The Scent of a Yellowfoot Chanterelle

The yellowfoots surprise me. 

I’m down at the creek, between the trail and the creek, really, when I stumble upon them. Call them winter chanterelles, yellowfoot chanterelles, funnel mushrooms, like the Fins do. Craterellus tubaeformis—their official name—arrive at my feet in a surprising bounty. Yellowfoots I had not been expecting. Not here in Michigan at least, although I don’t know why not.

Yellowfoot chanterelle as found in Michigan.

They grow, hornlike, out of marshy ground; sprout below decaying logs. Soon, I find them everywhere. They are as orange as a farm-fresh egg; delicate and determined all at once. They nod on still oranger stems, like mycological flowers. 

Once I discover them, I can’t keep away. I return to the scene often, sometimes in broad daylight, sometimes at dusk when they are hard to spot. Each time, I come away with handfuls—basketsful. Their scent lingers long after I’m home. 

And that scent, I am hungry to define it. It wafts out of everything—the bag, the basket, the pan, my hair. 

Earlier this summer I met a sommelier, with whom I shared a shocking amount in common. He liked books, and wine, and the mycological world, too. I taught him to find mushrooms just about everywhere. For a while, at least.

Our love affair may have been brief, but standing in the woods, gathering yellowfoots by the gallon full, I cannot help but wish him here. I want that keen nose, that insight, to help me decipher the mushrooms’ scent. To help me give it name. 

Instead, I go it alone; inhale it deeply. There is a fruitiness to these mushrooms, more so even than true chanterelles to me. That scent is pitted, not seed. Never cloying. Stumbling along the trail with my nose in my bag it’s peach, I land in first. A small, wild, deeply ripe peach. Or, better still, apricot, small and firm. Then underneath that, rising up from the soft waft of fruit, is the hint of forest floor. Then comes the clean cold spring water that bubbles beneath that viridescent, sun struck moss where these yellowfoot abound. 

Later, out of the woods and out of the swamp the smell of them lingers on me. It envelopes me so that sometimes I catch it just after I have turned. There’s the umami, the fruitiness, the hint of autumn, and icy stream. On my skin, in my hair, long after I’ve left the woods the mushroomed scent remains, a tattoo of memory.
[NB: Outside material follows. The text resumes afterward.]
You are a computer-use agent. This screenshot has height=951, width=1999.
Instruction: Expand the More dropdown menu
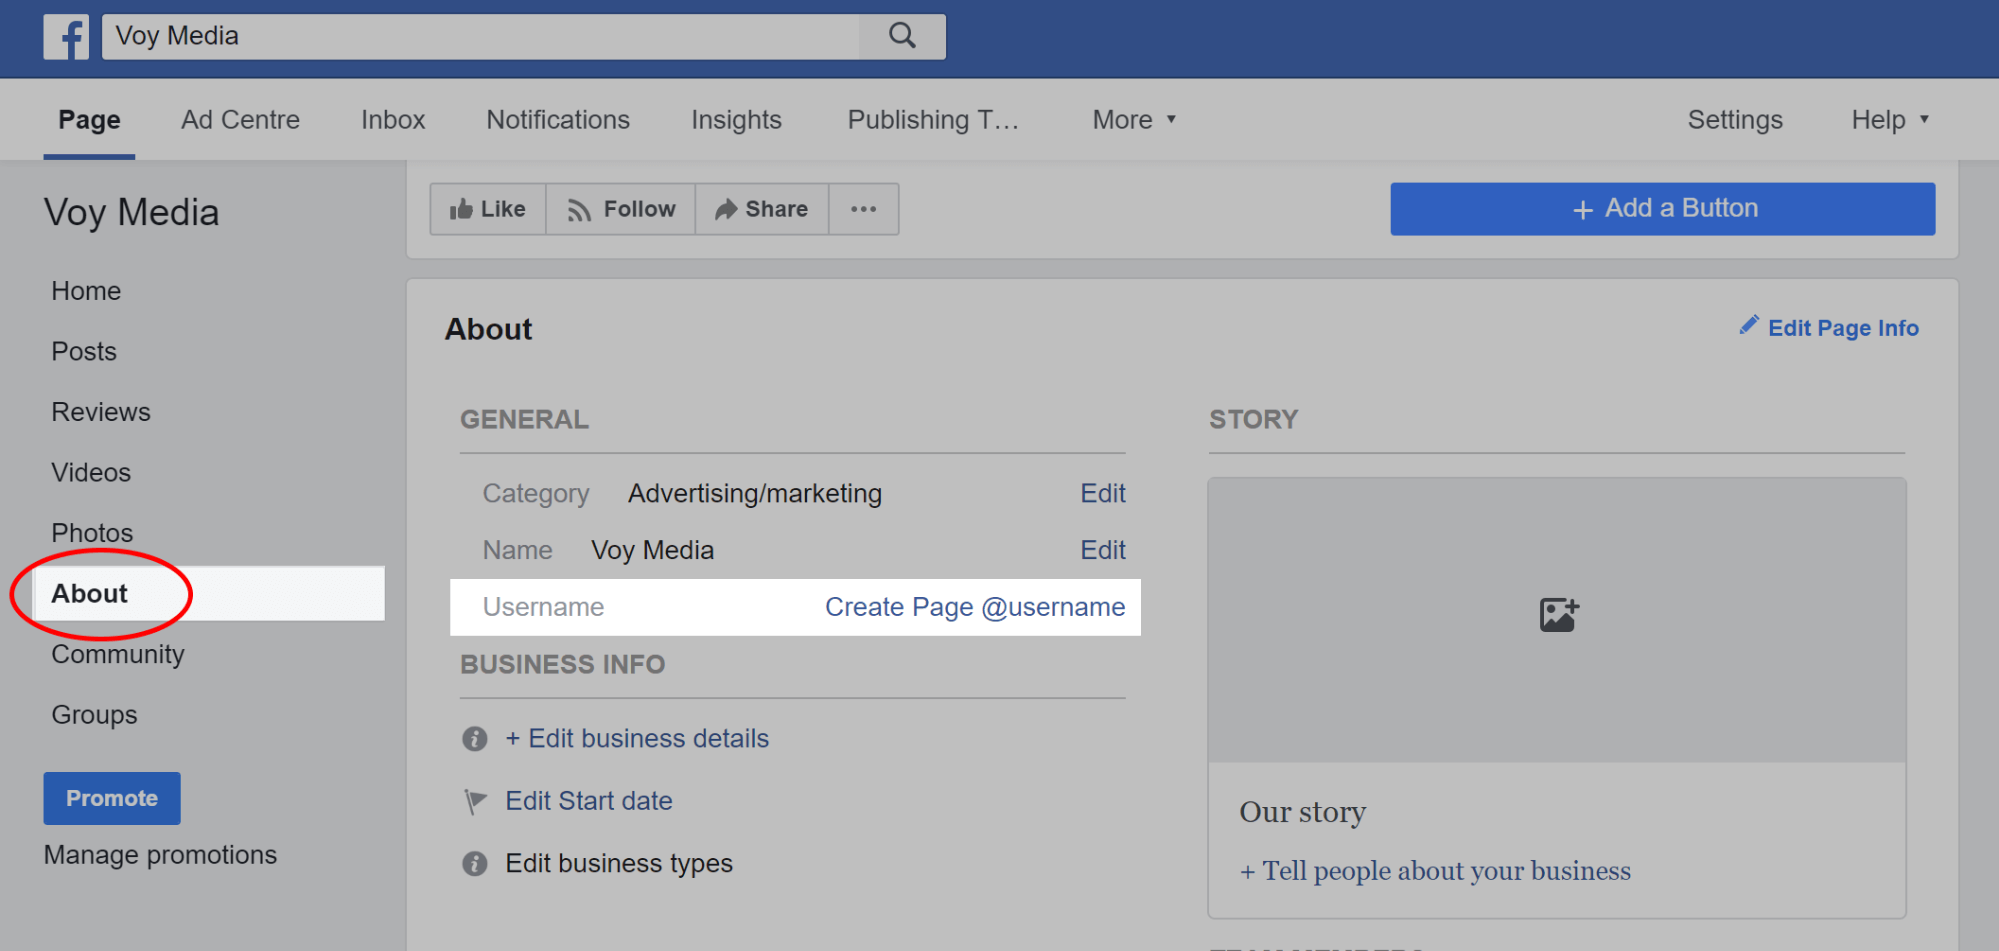(1134, 120)
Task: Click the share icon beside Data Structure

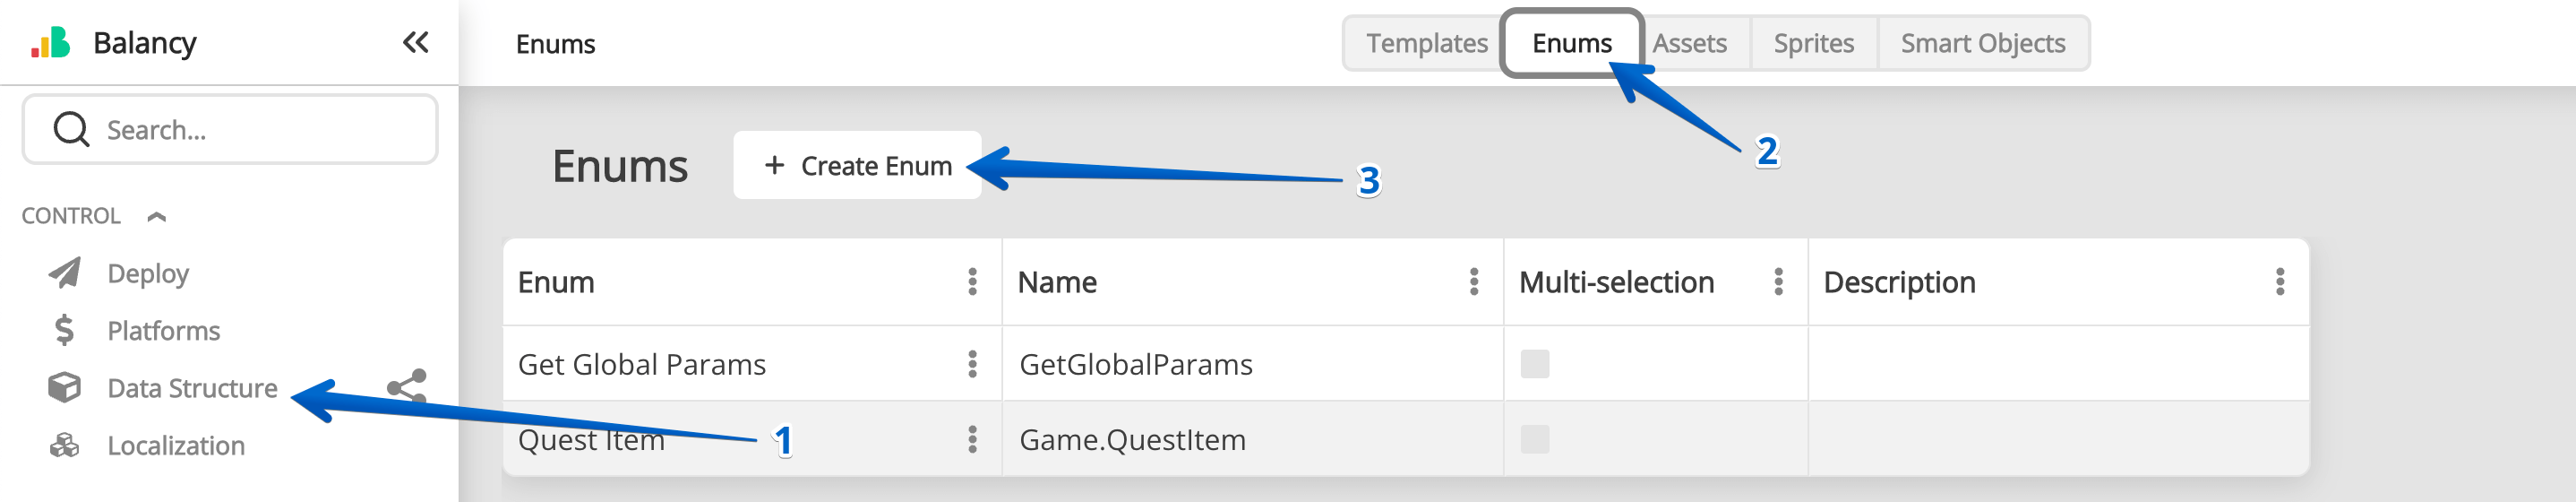Action: point(407,386)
Yellowfoot Chanterelle Pasta

Yellowfoot chanterelles, cleaned
Lemon zest


Boil fettuccine (good fettucine) in salted water.
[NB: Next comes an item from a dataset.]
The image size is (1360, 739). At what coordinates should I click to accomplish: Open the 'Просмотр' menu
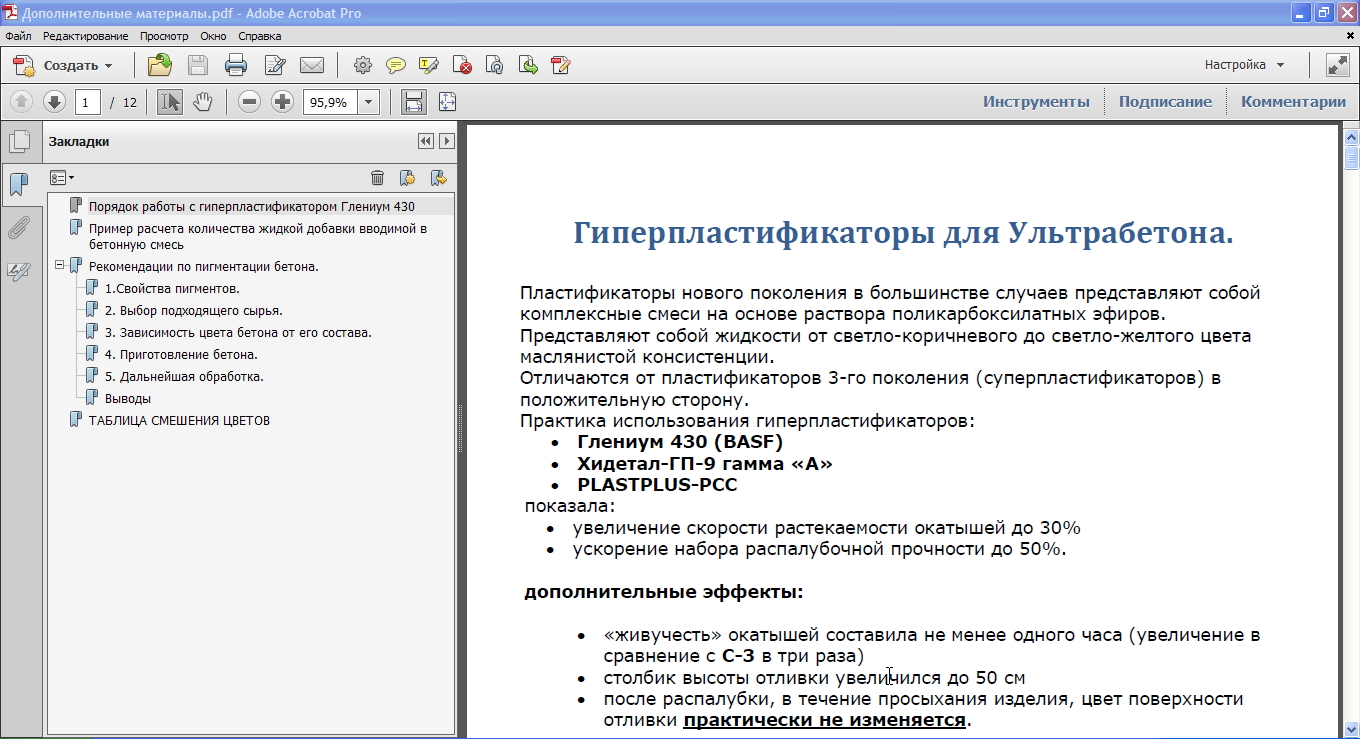pos(164,36)
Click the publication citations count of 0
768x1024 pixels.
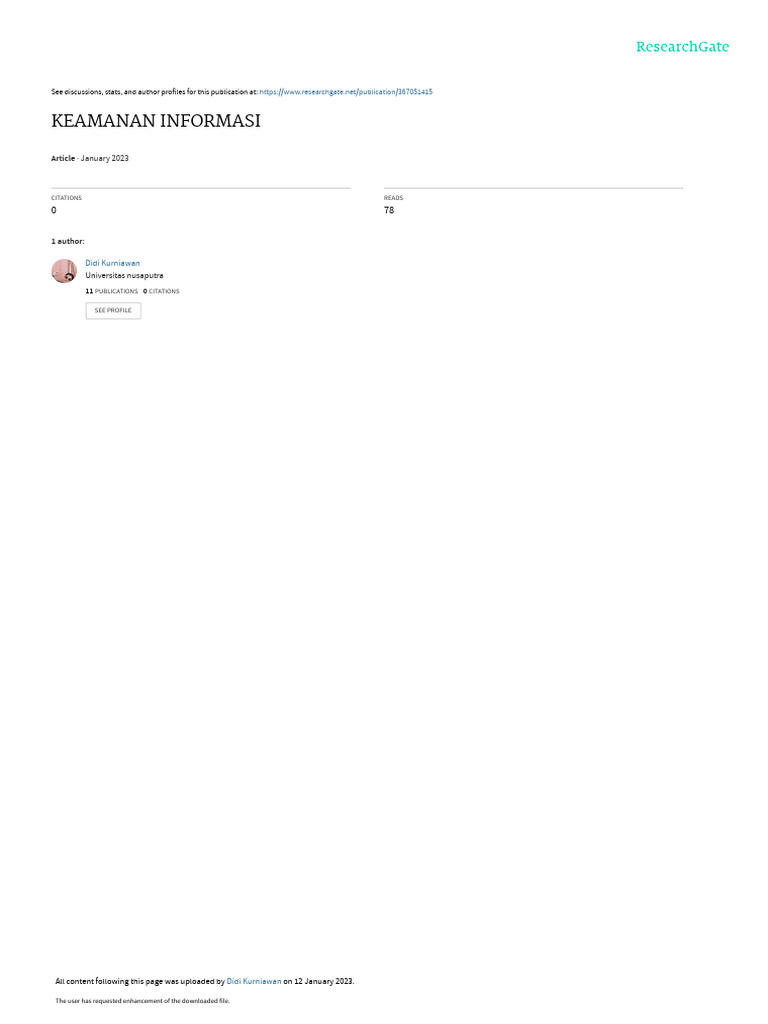coord(54,210)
Saute the yellowfoots in light butter, pushing the mushrooms to the edge of the pan as needed to prevent overcooking and to reduce the liquid they exude as possible. 

Drain pasta, retaining a scant amount of pasta water.
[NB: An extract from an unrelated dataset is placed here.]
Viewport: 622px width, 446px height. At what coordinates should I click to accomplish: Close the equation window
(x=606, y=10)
Toss pasta with mushrooms and further reduce any broth. Throw in a handful or two of arugula and toss to wilt. Grate in a teaspoon or less of lemon zest, add a generous pinch of salt and toss.

Serve in bowls and top with grated parmesan. 

Eat with wild abandon. 

This recipe works exceptionally well with any of the more delicate mushrooms in the chanterelle family. One favorite is yellowfoot and black trumpet mushrooms, or cinnabar and black trumpets.

Yellowfoot chanterelle pasta with rocket.